• [Records from a data source]:

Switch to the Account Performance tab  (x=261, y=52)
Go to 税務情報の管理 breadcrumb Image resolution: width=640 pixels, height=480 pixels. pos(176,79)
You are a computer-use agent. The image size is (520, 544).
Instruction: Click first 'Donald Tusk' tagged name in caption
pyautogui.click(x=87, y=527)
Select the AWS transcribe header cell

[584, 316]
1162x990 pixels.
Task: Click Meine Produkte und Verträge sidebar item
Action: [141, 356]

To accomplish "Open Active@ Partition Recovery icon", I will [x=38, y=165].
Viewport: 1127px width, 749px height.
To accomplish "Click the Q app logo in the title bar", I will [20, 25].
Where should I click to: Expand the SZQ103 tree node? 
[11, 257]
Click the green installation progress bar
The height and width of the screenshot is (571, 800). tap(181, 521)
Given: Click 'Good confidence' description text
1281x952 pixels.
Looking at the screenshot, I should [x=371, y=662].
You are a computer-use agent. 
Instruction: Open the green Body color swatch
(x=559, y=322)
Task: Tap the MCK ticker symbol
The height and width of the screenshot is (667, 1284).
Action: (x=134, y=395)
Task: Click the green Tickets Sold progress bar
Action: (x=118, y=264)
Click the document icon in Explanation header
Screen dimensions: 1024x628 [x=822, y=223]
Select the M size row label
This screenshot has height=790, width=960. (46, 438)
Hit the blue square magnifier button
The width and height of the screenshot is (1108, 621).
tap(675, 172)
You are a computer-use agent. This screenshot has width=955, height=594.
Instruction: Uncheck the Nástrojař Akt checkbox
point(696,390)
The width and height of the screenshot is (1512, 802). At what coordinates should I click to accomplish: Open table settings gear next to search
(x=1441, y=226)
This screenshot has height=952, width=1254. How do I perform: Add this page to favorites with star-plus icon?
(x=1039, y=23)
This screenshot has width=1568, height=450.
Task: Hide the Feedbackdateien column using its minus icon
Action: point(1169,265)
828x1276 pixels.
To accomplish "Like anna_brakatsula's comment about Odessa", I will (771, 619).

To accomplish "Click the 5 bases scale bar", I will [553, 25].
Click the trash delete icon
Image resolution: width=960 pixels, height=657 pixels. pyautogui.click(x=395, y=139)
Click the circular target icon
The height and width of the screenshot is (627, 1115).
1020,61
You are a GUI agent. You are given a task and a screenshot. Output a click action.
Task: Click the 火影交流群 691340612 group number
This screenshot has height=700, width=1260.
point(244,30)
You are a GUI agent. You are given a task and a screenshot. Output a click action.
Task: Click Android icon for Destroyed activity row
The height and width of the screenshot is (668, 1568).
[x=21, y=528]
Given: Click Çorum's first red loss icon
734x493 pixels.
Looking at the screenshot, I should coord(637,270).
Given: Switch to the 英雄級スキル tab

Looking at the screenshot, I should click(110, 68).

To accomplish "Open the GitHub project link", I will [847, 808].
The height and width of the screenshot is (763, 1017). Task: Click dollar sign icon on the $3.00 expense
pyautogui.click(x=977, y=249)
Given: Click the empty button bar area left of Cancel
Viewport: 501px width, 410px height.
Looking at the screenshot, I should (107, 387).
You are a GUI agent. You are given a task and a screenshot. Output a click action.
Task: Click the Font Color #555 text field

• [Exercise objective]: From the entries above, copy every line that holds the word "text".

• [Your response]:
Given: Click 'Good confidence' description text
Task: Click the Font Color #555 text field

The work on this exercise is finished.